What you need to build

  • The Boost library
  • The zlib library
  • meson and ninja*

* ninja is only needed if you want to use it to build. You can apparently also generate vs and xcode projects, but I never used that. Instructions below assume ninja.

How to build

  1. Clone the repo
  2. cd into the repo and run git submodule init && git submodule update
  3. run meson setup builddir
  4. cd builddir and then run ninja and it should build, hopefully. If not, you're probably on your own

How to use

Run ./cyber-shadow-extractor --help for info.

Usage: cyber-shadow-extractor [options] input.dat output-dir
Named options:
  --probe-offsets       only find offsets and exit
  --no-images           skip extracting images
  --no-audio            skip extracting audio
  --no-shaders          skip extracting shaders
  --help                print help message

Note that there are no filenames included in the Assets file, so files are just extracted as image1.png, audio1.ogg etc. Audio files also appear to be in a completely random order.

File format notes

The beginning of the file used in this specific case is as follows:

0x0000 - 0x4aa0 - absolutely nothing, for some reason
0x4aa0 - 0xdfe0 - image_offsets
0xdfe0 - 0xe7f8 - sound_offsets
empty font_offsets
0xe7f8 - 0xe8f0 - shader_offsets
empty file_offsets
empty platform_offsets
0xe8f0 - 0xe908 - type_sizes

image_offsets

An array of little-endian uint32_t (everything in the file is little endian) where each entry points to the image data that's further in the file. Said image data takes the following structure:

// NOTE!! this might not apply to all games' Assets.dat, it seems...
struct AssetEntryImage {
    uint16_t x; // Width of image file
    uint16_t y; // Height of image file
    float    x2; // idk
    float    y2; // idk
    uint8_t  ex_dimension_cnt; // Count of extra dimension data
    struct {
        float x; // Idk
        float y; // Idk
    } ex_dimensions[ex_dimension_cnt];
    uint32_t size; // Size of the image data that follows
    uint8_t  image_data[size]; // compressed image data (either zlib or proprietary algorithm; cyber shadow uses zlib)
}

Not valid C++ obviously but I hope you get the idea. I don't know what any of the floats do, they're probably used to change how it gets displayed ingame or something. I didn't reverse engineer that far (I mean, who'd want to dig through a bunch of inlined stb_image functions anyway).

sound_offsets

Like image_offsets but they point to sound data instead (crazy I know).

struct AssetEntrySound {
    uint32_t audio_type;   // = 0 causes early return condition, = 1 RIFF WAVE, = 2 ogg vorbis 
    uint32_t unknown1;     // Seems streaming-related (used when size > 512kb); the bigger the entry, the bigger it is, so perhaps sample count?
    uint32_t sample_rate;  // The sample rate
    uint8_t  unknown3;     // Also seems streaming-related (as above); always 1 or 2?
    char     padding[3];   // Padding
    uint32_t size;         // if <= 0x80000 (512kb) a different branch is taken in the code; my educated guess is that if it's small it fully loads it into memory (think sfx)
    uint8_t  sound_data[size]; // Raw .ogg or .wav file depending on audio_type
}

Because these are literally .wav and .ogg files placed inside of the Assets file, they are trivial to extract once you find them.

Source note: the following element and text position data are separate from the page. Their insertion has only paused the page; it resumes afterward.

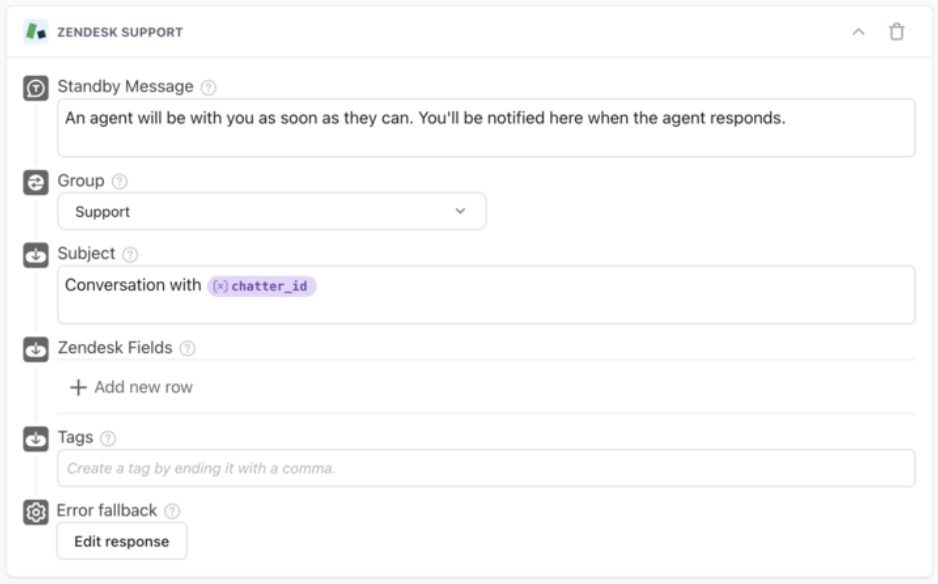Click the Zendesk Support logo icon
938x584 pixels.
35,32
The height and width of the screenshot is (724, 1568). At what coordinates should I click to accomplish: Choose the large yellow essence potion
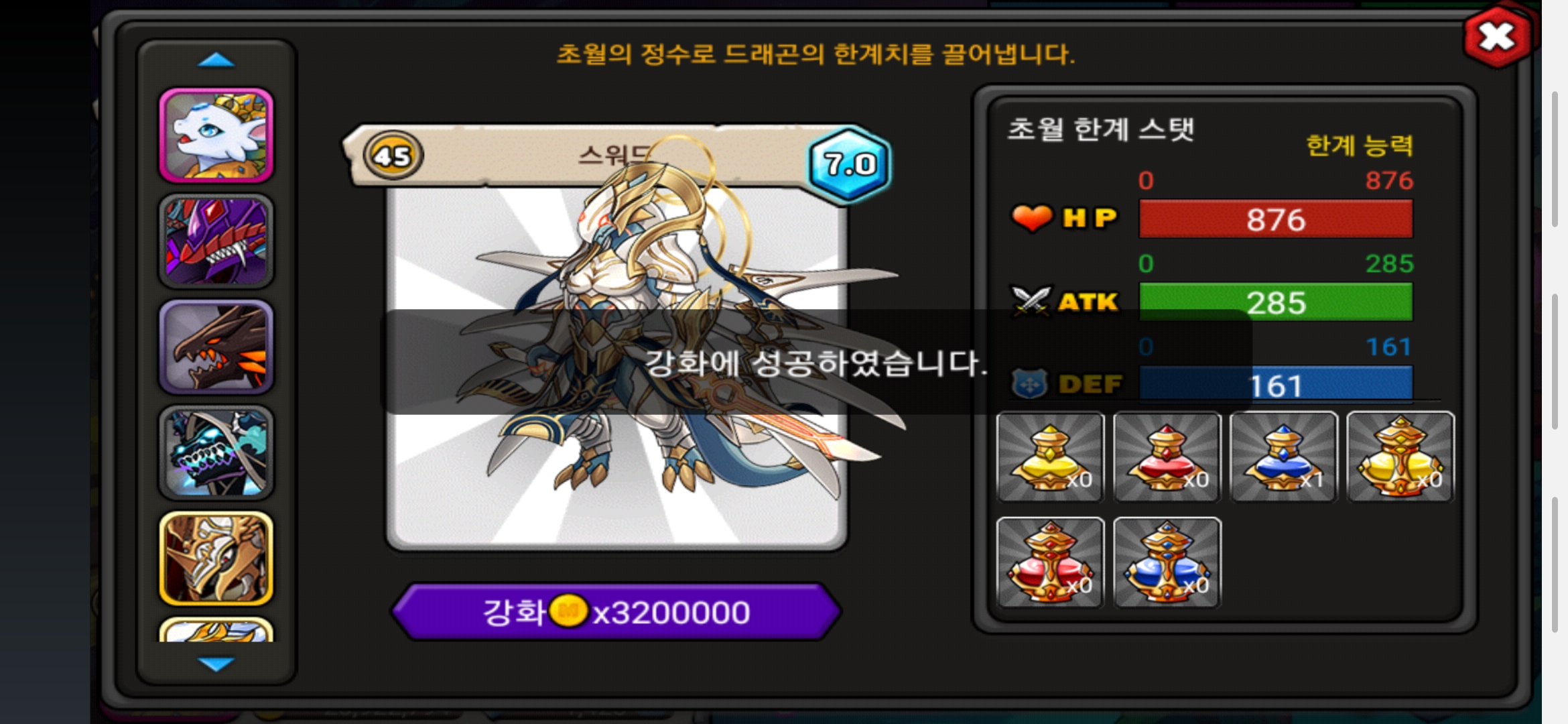(1400, 457)
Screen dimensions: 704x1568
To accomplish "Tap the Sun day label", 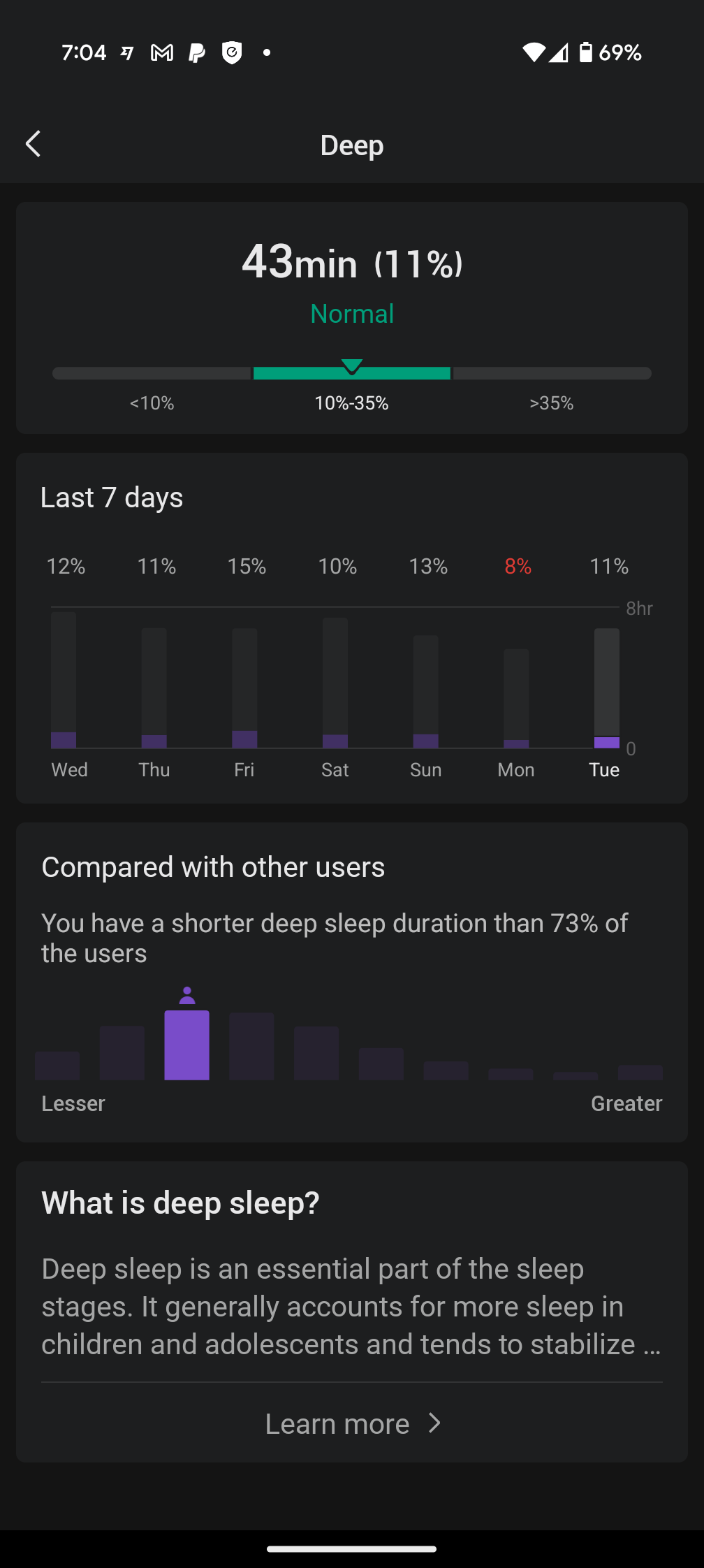I will pos(425,770).
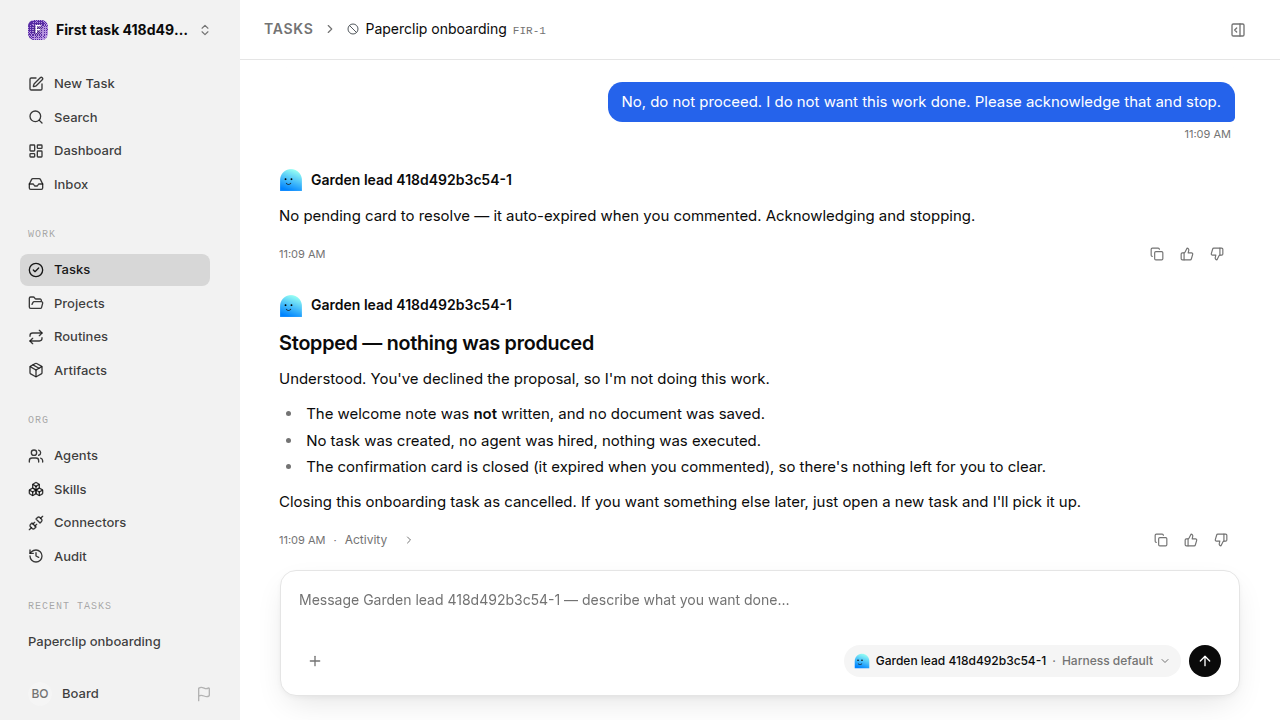
Task: Thumbs down the 'Stopped' summary message
Action: tap(1221, 540)
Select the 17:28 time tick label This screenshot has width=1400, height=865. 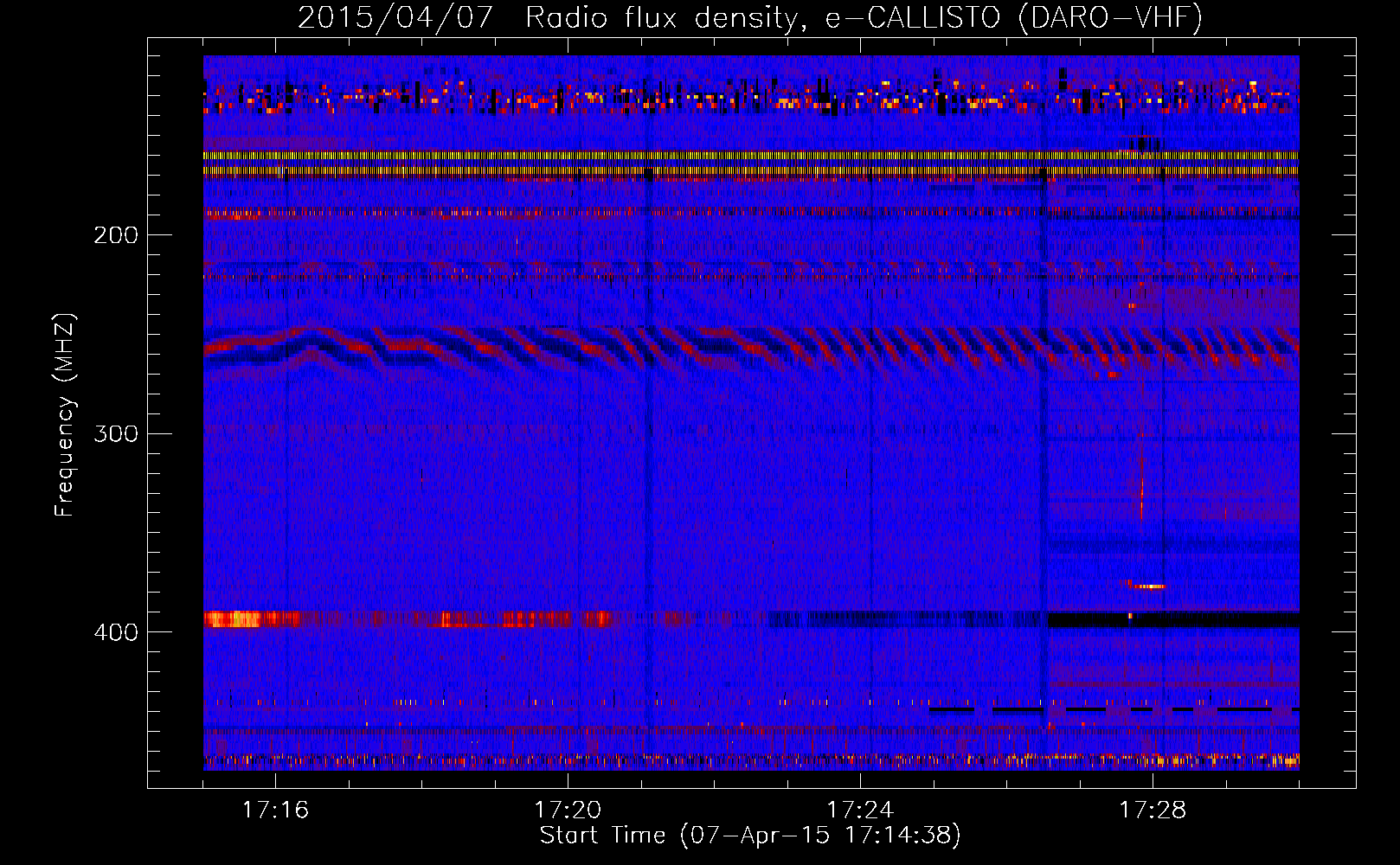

In some games, only the audio_type and size fields are present!

shader_offsets

These offsets point to pairs of shaders (vertex and fragment).

struct AssetEntryShader {
    uint32_t vertex_shader_size;
    char vertex_shader[vertex_shader_size];
    uint32_t fragment_shader_size;
    char fragment_shader[fragment_shader_size];
}

They are in plaintext. Not much to say here.

type_sizes

This part holds info about the size of various sections. For example, if you want to copy all image data to memory, you check out the offset of the first entry from image_offsets and copy type_sizes[0] bytes from there - type_sizes has an entry for every offset table before it, in the same order as they appear in. In other words, it looks like this:

struct AssetTypeSizes {
    uint32_t size_images;
    uint32_t size_sounds;
    uint32_t size_fonts; // = 0
    uint32_t size_shaders; 
    uint32_t size_files; // = 0
    uint32_t size_platform; // = 0
}

After type_sizes begins the data pointed to by the offsets from earlier.

How the probing works

TODO: describe this in the README. The code has a bunch of comments, so for now you can check that.